• [Extracted text]:
▼
Ted Morgan (March 30, 1932 - ) is a French-American biographer, journalist, and historian. Born Comte St. Charles Armand Gabriel de Gramont in Geneva, Morgan attended Yale University and worked as a reporter. As a member of the French nobility, Morgan was drafted into the French Army where he served during the Algerian War from 1955 to 1957.
Following his military service, Morgan returned to the United States and won the Pulitzer Prize for Local Reporting in 1961. At the time, Morgan was still a French citizen writing under the name of "Sanche de Gramont." In 1977, Morgan renounced his titles of nobility and became an American citizen.
Morgan has written much-admired biographies of Winston Churchill, William S. Burroughs, Franklin Delano Roosevelt and W. Somerset Maugham.
William Seward Burroughs II (February 5, 1914 – August 2, 1997) was an American novelist, short story writer, essayist, painter, and spoken word performer. A primary figure of the Beat Generation and a major postmodernist author, Burroughs wrote eighteen novels and novellas, six collections of short stories and four collections of essays. Five books have been published of his interviews and correspondences. He also collaborated on projects and recordings with numerous performers and musicians, and made many appearances in films.
▲
• [Data shown]:
▼
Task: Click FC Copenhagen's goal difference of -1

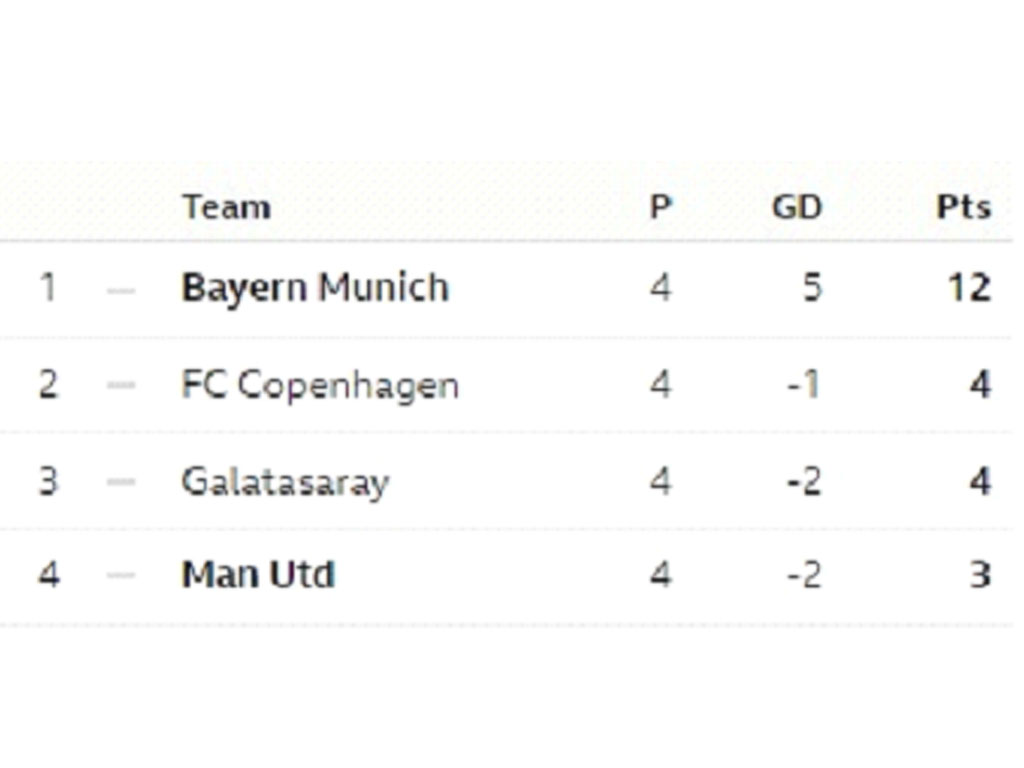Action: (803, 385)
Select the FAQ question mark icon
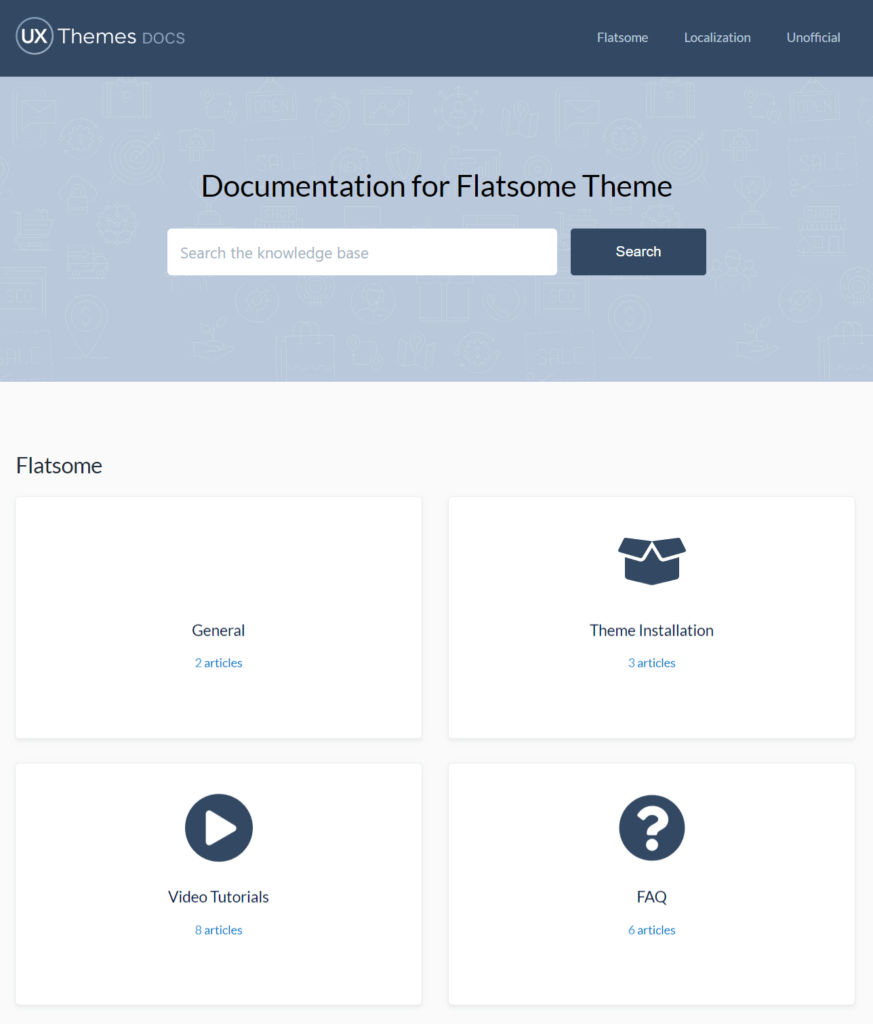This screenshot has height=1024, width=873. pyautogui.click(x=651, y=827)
▲
▼
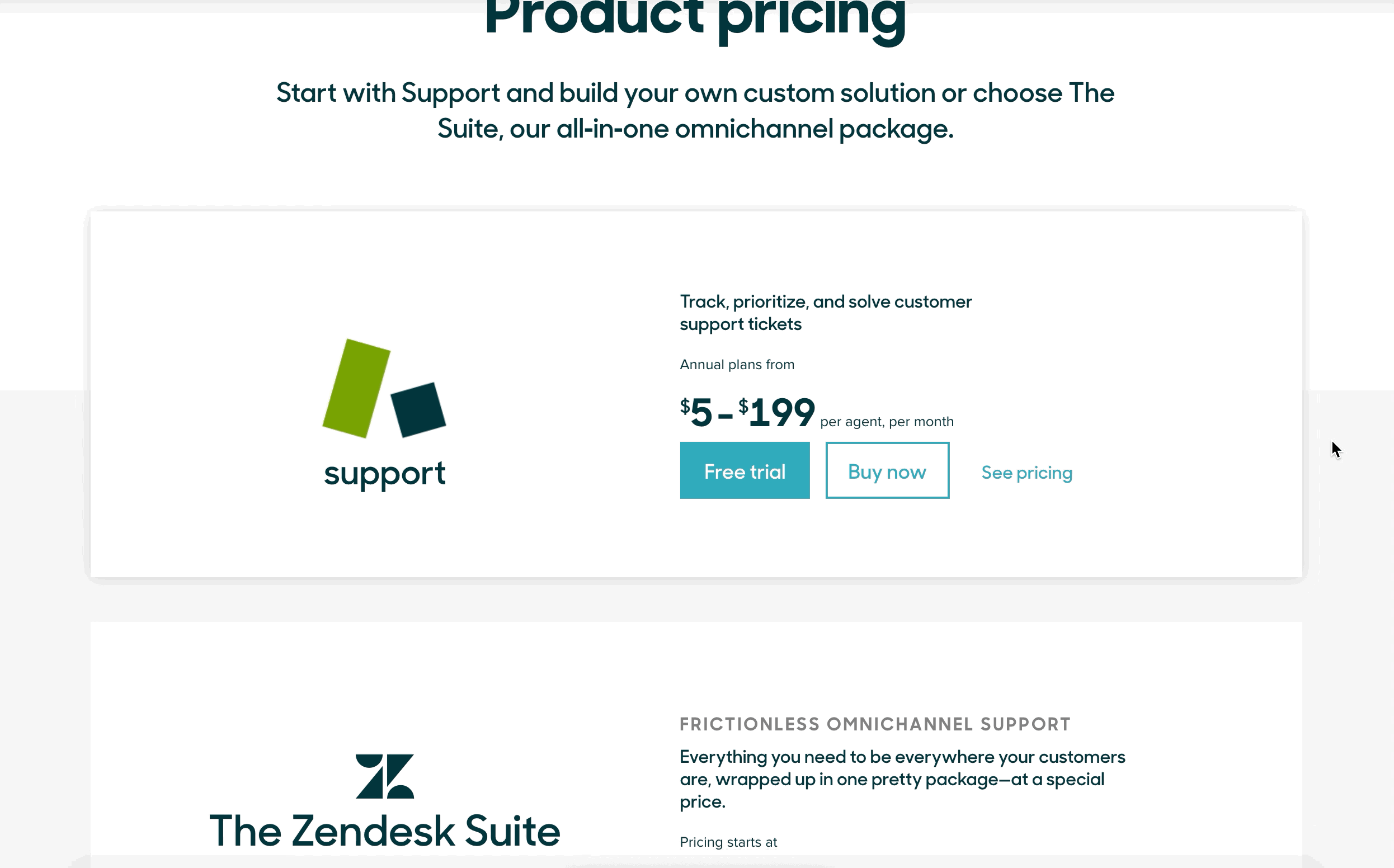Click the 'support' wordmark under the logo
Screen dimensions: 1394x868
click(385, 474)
▲
• [Required work]:
(a) List every person whose biography, according to the text on Ted Morgan, Morgan has written.
(b) Pick up the text on Ted Morgan after its final sentence and keep writing.

• [Set of answers]:
(a) Winston Churchill, William S. Burroughs, Franklin Delano Roosevelt, W. Somerset Maugham

(b)
Born in St. Louis, Missouri, Burroughs began writing essays and journals in early adolescence. He left home in 1932 to attend Harvard University, studied English, and anthropology as a postgraduate, and later attended medical school in Vienna. After being turned down by the Office of Strategic Services and U.S. Navy in 1942 to serve in World War II, he dropped out and became afflicted with the drug addiction that affected him for the rest of his life, while working a variety of jobs. In 1943 while living in New York City, he befriended Allen Ginsberg and Jack Kerouac, the mutually influential foundation of what became the countercultural movement of the Beat Generation.
Much of Burroughs's work is semi-autobiographical, primarily drawn from his experiences as a heroin addict, as he lived throughout Mexico City, London, Paris, Berlin, the South American Amazon and Tangier in Morocco. Finding success with his confessional first novel, Junkie (1953), Burroughs is perhaps best known for his third novel Naked Lunch (1959), a controversy-fraught work that underwent a court case under the U.S. sodomy laws. With Brion Gysin, he also popularized the literary cut-up technique in works such as The Nova Trilogy (1961–64). In 1983, Burroughs was elected to the American Academy and Institute of Arts and Letters.